For CIOs who already budget lean, here are four more places to save. You can stop some projects, reduce service levels, increase levels of risk and, yeah, move to the cloud.

ORLANDO, Fla. -- Peter Whatnell, CIO of Sunoco Inc., prepared three budgets for next year. The first scenario lays out what IT would have proposed had the financial crash not occurred. The second is the plan if his budget stays flat. And the third? What a 20% reduction in budget would look like.

"In each case, we have said, 'This is what we deliver, this is what you would get for it, this is the consequence for stopping or reducing, and this is how much money you would save.' So, we're trying to be anticipatory with that," Whatnell said, in an interview with at the SIMposium 08 conference in Orlando this week.

Is a contingency budget necessary, particularly at a company whose third-quarter profits more than doubled, blowing away Wall Street forecasts? Well, the Philadelphia-based oil and gas refiner has felt the pinch of the global economic crisis: Year-to-date earnings of $572 million significantly lag last year's $900 million in profit. And the company recently said it hopes to save $375 million by scrapping an upgrade to its Tulsa, Okla., refinery.

Companies like Sunoco are looking for quick solutions, Whatnell said. In budget discussions with business peers during this economic crisis, CIOs will need to do their part in reducing costs. At well-managed IT departments, that usually leaves three options: stop doing some projects, reduce service levels and increase risk levels. At Sunoco, Whatnell is scrutinizing everything from the levels of service in the data center to the use of Google for email.

The larger challenge for CIOs in these discussions with business peers is spending at least as much time talking about "how IT can help the company in its other areas of operations to create benefits far greater than what they would get than by cutting the IT department by 10%," Whatnell said.

§ **Given exercise**
Carry the article on Sunoco's IT budget planning forward from its last sentence.

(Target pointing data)
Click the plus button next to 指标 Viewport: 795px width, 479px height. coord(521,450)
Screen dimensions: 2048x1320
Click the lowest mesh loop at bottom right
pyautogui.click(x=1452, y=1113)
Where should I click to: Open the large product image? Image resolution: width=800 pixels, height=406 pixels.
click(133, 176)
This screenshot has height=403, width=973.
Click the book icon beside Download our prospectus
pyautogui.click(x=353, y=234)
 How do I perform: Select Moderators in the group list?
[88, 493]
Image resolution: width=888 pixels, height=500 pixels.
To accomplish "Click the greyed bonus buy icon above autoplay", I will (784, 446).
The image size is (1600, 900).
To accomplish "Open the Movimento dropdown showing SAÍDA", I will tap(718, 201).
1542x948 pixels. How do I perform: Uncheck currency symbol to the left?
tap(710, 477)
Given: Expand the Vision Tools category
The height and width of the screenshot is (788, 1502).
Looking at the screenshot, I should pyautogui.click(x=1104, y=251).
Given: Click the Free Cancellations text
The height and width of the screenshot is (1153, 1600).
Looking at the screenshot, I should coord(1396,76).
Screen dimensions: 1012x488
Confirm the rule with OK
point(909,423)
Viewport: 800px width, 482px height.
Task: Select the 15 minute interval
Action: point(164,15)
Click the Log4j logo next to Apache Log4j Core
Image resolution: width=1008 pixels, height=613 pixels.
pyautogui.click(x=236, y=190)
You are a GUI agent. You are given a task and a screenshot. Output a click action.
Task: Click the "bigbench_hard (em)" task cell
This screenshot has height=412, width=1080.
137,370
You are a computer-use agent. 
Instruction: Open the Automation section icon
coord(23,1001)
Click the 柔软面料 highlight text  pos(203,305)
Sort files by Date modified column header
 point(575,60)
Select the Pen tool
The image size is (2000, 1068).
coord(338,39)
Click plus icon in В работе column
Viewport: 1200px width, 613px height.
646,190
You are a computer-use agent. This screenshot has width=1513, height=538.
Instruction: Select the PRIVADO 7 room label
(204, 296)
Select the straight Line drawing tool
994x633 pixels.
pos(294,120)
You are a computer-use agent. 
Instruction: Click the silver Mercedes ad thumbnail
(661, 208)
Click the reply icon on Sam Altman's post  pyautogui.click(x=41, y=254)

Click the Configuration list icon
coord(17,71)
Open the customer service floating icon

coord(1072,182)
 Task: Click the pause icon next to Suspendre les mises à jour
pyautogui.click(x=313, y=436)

§ **Answer to this problem**
In addition to his duties at Sunoco, Whatnell is the incoming president of the Society for Information Management (SIM), a 3,600-member association for CIOs and host of the annual SIMposium. While the theme of this year's sessions was innovation, the economy was the elephant on the agenda of many of the nearly 700 IT executives in attendance.

"It is almost like a perfect storm," said Whatnell, who has seen fiscal crises come and go in his long career in IT. He's also negotiated plenty of tough budget cycles during his seven years at Sunoco and, before that, 17-year career at Texaco Inc.

"I think the difference this time is, you have huge change and pressures in the IT function itself, whether it be technical changes, whether it be business model changes that Nick Carr was talking about, or whether it be pressures in terms of sourcing, which has always been with us," he said, referring to keynote speaker Carr's treatise on the industrialization of IT, The Big Switch.

"But at the same time, you've got these huge economic pressures, which for the first time in my real memory, are moving into an international problem rather than just a national problem," he said. For large companies, the country-by-country arbitrage they can leverage when a fiscal downturn is localized obviously disappears when the crisis is global.

IT should be looking for ways to help the business thrive, he said, but, "I don't think you can have that conversation about what you can do for the business if you haven't been able to show that you have been willing to look at your own operations and be open-minded about alternate delivery models and show reduced costs. Because, without that, you just come across as overly defensive -- that there is nothing wrong with you; it's everybody's else's problem."

SIM forecasts majority of IT budgets flat or increasing

What will happen to IT budgets is anyone's guess. The results from the annual SIM survey taken in June show that 44% of respondents were planning to increase their IT budgets in 2009 and another 37% predicted budgets would be flat. But that was then.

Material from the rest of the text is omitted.